I racconti dei migranti fanno pensare ad una struttura utilizzata dai trafficanti con la protezione di miliziani locali. Per liberarli o imbarcarli sui gommoni verso l'Italia li facevano chiamare con il cellulare i parenti che dovevano inviare i soldi via hawala. Per sollecitare i disgraziati pagamenti venivano bastonati con tubi di gomma, cavi d'acciaio e in alcuni casi sono stati torturati con scosse elettriche. Secondo un testimone «la somma richiesta dagli organizzatori in cambio della liberazione di ognuno si aggirava a circa 10.000 dinari libici» appena 200 euro.

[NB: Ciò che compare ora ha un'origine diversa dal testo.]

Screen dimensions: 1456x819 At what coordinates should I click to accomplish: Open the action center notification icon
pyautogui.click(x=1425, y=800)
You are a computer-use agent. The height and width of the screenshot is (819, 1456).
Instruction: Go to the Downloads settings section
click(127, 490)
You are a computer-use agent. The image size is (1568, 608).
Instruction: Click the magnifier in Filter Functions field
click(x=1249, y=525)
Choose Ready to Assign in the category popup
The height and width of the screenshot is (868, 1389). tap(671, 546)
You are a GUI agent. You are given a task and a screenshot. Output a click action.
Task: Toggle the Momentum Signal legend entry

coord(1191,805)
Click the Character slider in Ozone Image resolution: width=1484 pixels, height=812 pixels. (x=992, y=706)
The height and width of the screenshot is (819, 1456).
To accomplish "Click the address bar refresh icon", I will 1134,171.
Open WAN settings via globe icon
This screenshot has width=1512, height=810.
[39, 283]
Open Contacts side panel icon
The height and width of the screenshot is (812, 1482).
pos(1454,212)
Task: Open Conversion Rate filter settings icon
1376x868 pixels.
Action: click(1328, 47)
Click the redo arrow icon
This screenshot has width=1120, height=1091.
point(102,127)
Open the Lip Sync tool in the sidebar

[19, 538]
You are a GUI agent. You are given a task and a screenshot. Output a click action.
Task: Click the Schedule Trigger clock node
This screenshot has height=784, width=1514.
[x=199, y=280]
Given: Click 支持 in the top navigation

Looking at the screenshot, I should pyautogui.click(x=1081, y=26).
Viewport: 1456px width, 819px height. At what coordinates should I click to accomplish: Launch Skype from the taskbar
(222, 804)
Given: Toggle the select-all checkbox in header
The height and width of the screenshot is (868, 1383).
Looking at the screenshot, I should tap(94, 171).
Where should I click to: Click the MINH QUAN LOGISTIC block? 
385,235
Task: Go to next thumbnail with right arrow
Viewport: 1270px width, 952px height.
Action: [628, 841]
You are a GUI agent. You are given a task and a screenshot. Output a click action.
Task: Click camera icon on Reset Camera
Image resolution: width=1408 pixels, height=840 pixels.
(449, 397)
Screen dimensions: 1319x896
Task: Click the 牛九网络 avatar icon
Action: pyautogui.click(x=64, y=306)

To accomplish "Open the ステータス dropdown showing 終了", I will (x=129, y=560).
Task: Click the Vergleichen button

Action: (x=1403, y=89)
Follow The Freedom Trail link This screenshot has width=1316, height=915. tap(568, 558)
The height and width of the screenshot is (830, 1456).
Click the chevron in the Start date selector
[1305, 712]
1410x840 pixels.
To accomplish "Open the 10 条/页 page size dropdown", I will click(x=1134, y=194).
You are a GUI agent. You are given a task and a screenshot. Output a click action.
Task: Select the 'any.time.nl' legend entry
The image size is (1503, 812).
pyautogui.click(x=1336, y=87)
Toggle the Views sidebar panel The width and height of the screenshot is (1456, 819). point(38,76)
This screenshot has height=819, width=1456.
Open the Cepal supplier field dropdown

I sopravvissuti hanno visto uccidere a colpi di arma da fuoco chi tentava di fuggire dal lager. A un altro migrante che si rifiutava di pagare è stato fratturato un dito con il calcio della pistola. Il capoccia libico, Ossama, era il più spietato. «Sono riuscito ad uscire poiché Mohamed - racconta un testimone - libico dell'Oim (la costola delle migrazioni dell'Onu che smentisce qualsiasi coinvolgimento, ndr), mi ha venduto, forse per 500 dinari, ad un altro libico, tale Shibakshi.

Quest'ultimo mi ha trattato molto bene ed ho lavorato alle sue dipendenze, come bracciante agricolo, fino alla mia partenza verso l'Italia».